# Recorded data:
===============

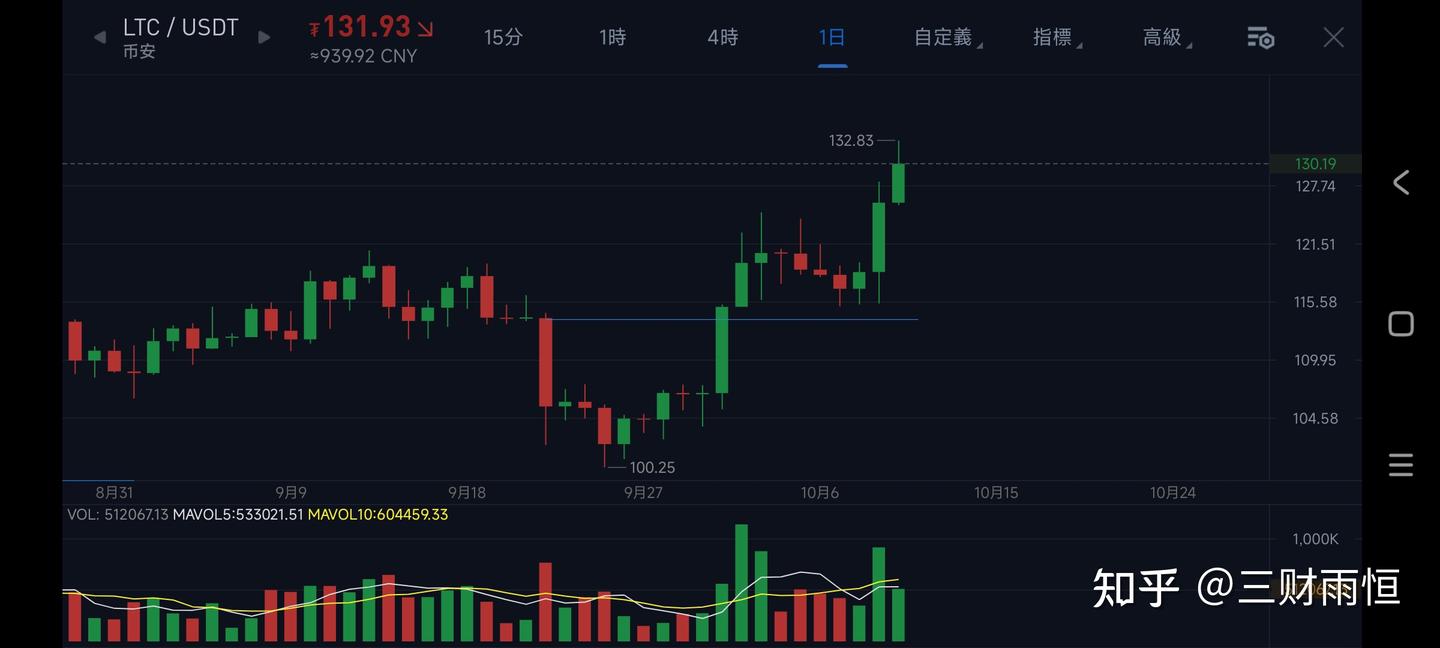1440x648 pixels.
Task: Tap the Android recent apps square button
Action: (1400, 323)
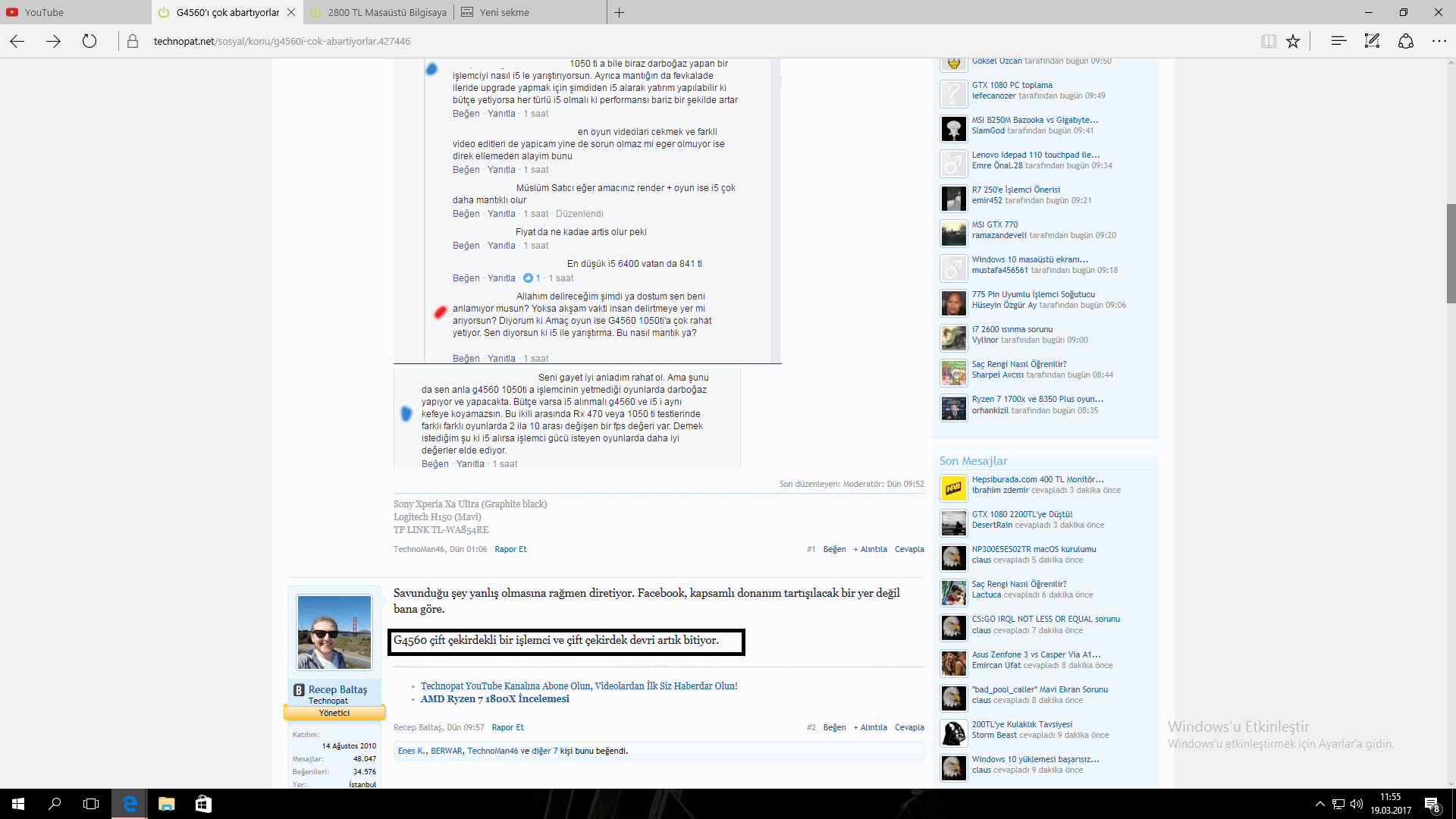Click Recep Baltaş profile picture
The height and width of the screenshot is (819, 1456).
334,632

===============

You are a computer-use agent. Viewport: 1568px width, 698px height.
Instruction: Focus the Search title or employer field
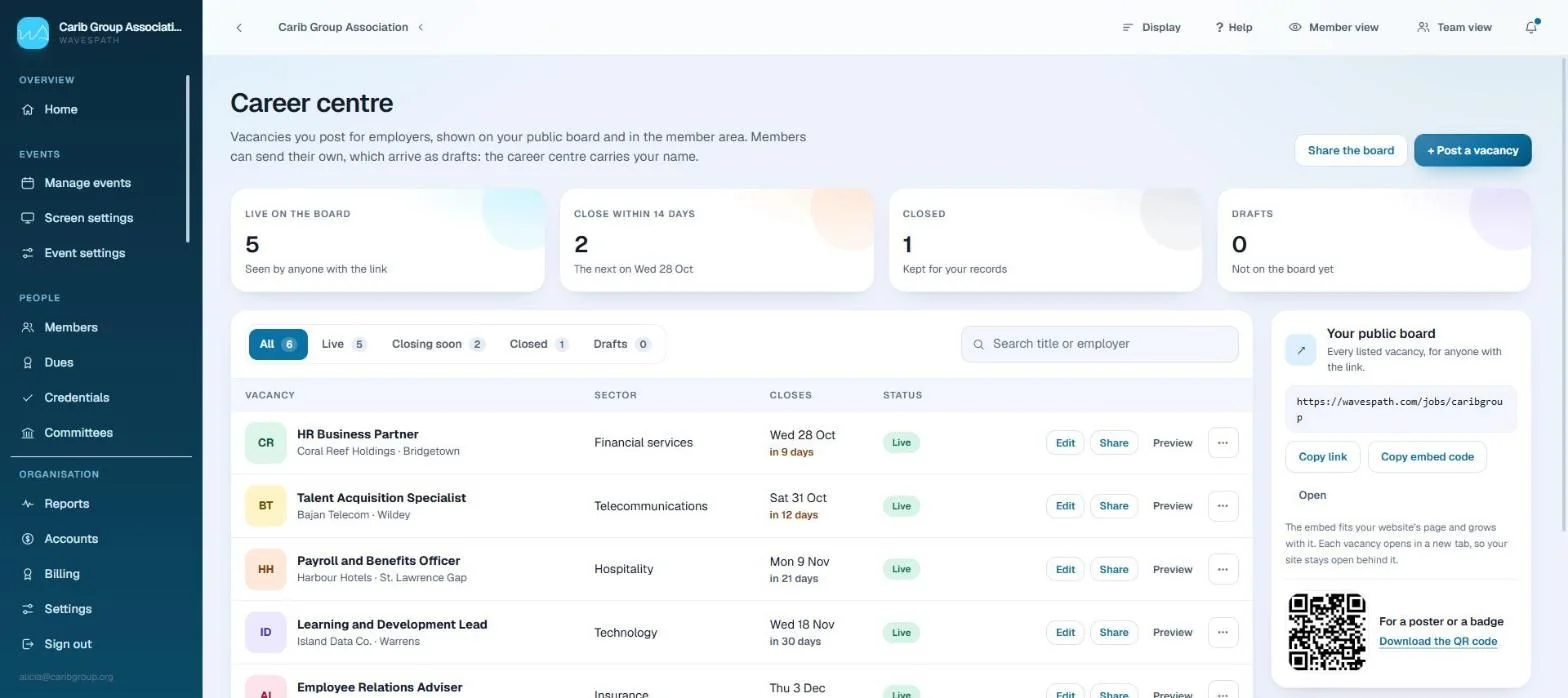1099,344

===============

# What is required:
Locate each line in the items above that contains the word "height", treating uppercase and lowercase as different.

# Solved problem:
The height and width of the screenshot is (819, 1456).
You are a computer-use agent. Viewport: 1568px width, 698px height.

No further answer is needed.